_Задание 1_
Где, согласно статье об Эрнсте Неизвестном, собирались поставить памятник русской водке?
_Задание 2_
Продолжите статью о приездах Эрнста Неизвестного на Верхнюю Волгу, начав сразу после последнего приведенного в ней предложения.

_Текст_
Не давал скучать Москве, не давал засохнуть глине

Зачем великий скульптор Эрнст Неизвестный приезжал к нам на Верхнюю Волгу

«Весьма польщен оказанным доверием в столь важном и традиционно деликатном для души и тела государства Российского предмете». В таких галантных выражениях отвечал Эрнст Неизвестный на предложение одного из замов губернатора Ярославской области сделать первый в мире памятник…русской водке.

Установить его предполагалось в древнем Угличе, городе, уже имевшем к тому времени (дело было в самом начале нового столетия) немалые заслуги в деле увековечения бессмертного «зеленого змия».

В конце 90-х там, на родине знаменитого водочного фабриканта Петра Смирнова, после шумного обсуждения этой инициативы городских властей открыли «Библиотеку русской водки», единственную в своем роде постоянную музейную экспозицию, успевшую за несколько туристских сезонов приобрести среди путешествующих поистине глобальную известность.


По ответу ярославцам видно, что мэтр, знавший толк в шутке, не поскупился на утонченную иронию, принимая их предложение. Журналисты тогда наперегонки бросились выяснять, каково же присутствие будущей властительницы творческих дум скульптора с мировым именем в его биографии. И кроме единогласного утверждения его друзей, что именно сей напиток Эрнст предпочитал всем остальным, не нашли ничего подходящего для светской хроники.

Что-то поконкретнее удалось отыскать корреспонденту областной газеты «Северный край», но это, впрочем, ни с какой светской хроникой не имело ничего общего.

_Содержимое набора данных_
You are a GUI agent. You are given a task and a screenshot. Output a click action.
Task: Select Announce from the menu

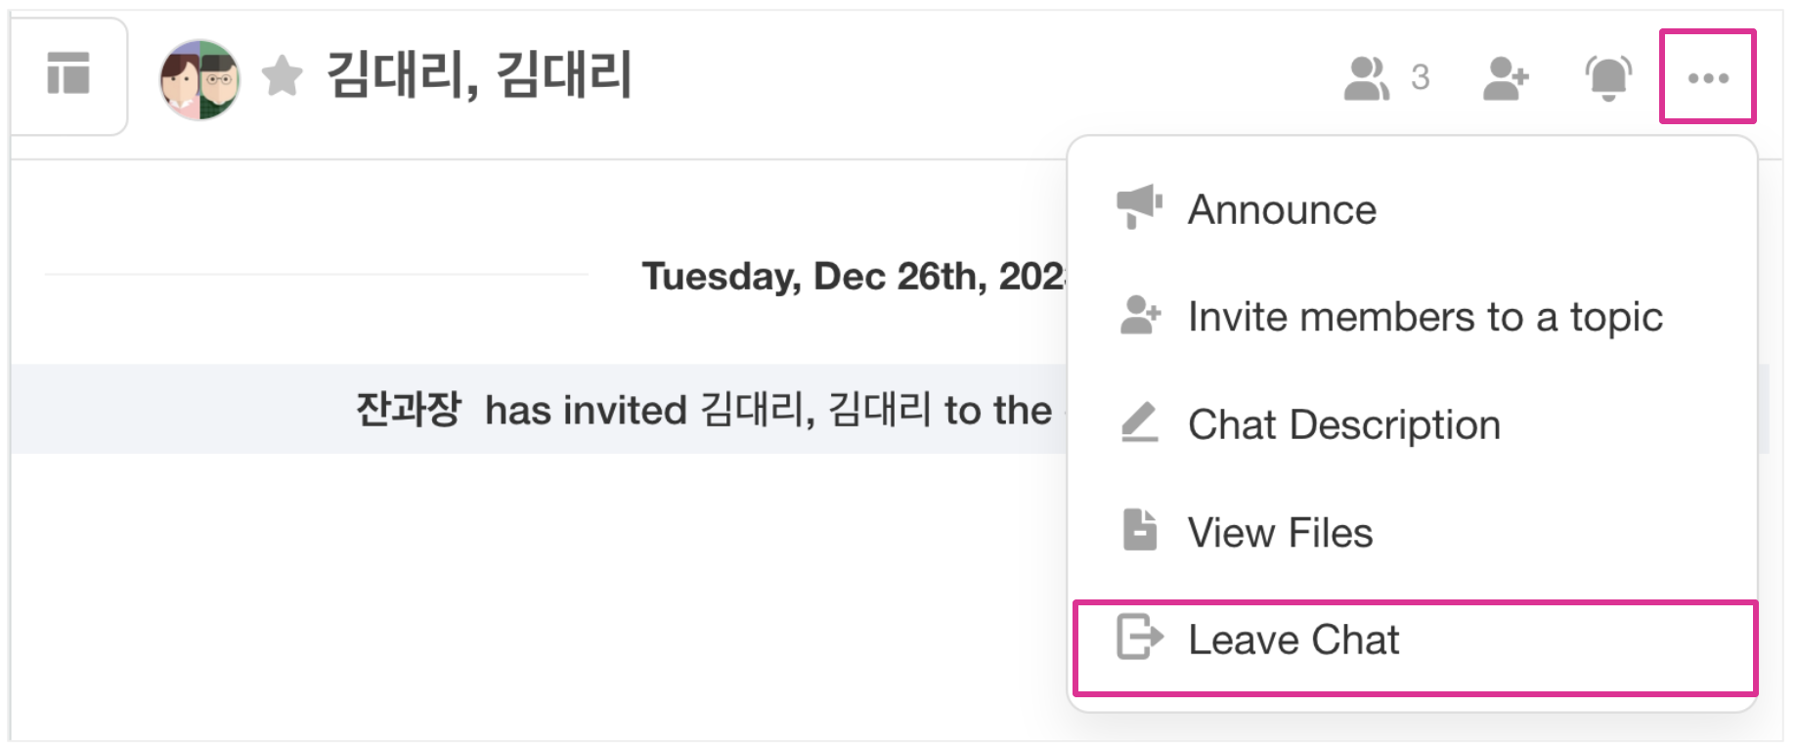pos(1282,210)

_Ожидаемый ответ 1_
В Угличе.

_Ожидаемый ответ 2_
Когда у загнанного в угол вольнодумца, который провинился перед властями лишь тем, что просто отстаивал, по его собственным словам, «свое право на человеческое достоинство и свободу художника», наконец лопнуло терпение, и он подал заявление на отъезд за границу, в самолете оказался он с капиталом в девяносто долларов в кармане. На тридцать из них изгнанник тут же, всем врагам назло, от души крепко врезал…

А вообще-то по всем законам здравого смысла лейтенанту-десантнику Эрнсту Неизвестному надлежало навсегда проститься с этим лучшим из миров еще в далекой боевой молодости. В Австрии (по другой версии биографов - в Чехословакии) он был ранен в грудь навылет, с переломом трех ребер. Орден Красной Звезды, что причитался ему за тот бой, получил он только четверть века спустя, потому как в наградных документах значилось: «посмертно».


В госпитале лежал он, по брови спеленутый в бинты и закованный в гипс, напичканный наркотиками. К тому же, читаем в одной из его мемуарных книг, сердобольная медсестра перекормила страдальца снотворным. Однажды Эрнст, выросший в семье врача и с детства знакомый с медицинской латынью, услышал над своей койкой приговор врачей, в русском переводе означавший непоправимое - «летальный исход».

По пути в морг доходяги-санитары то ли по собственной оплошке, то ли для упрощения дела сбросили беднягу с лестницы. Гипс треснул, загипсованный заорал от боли во всю глотку. Тем и спасся, начав жить сызнова.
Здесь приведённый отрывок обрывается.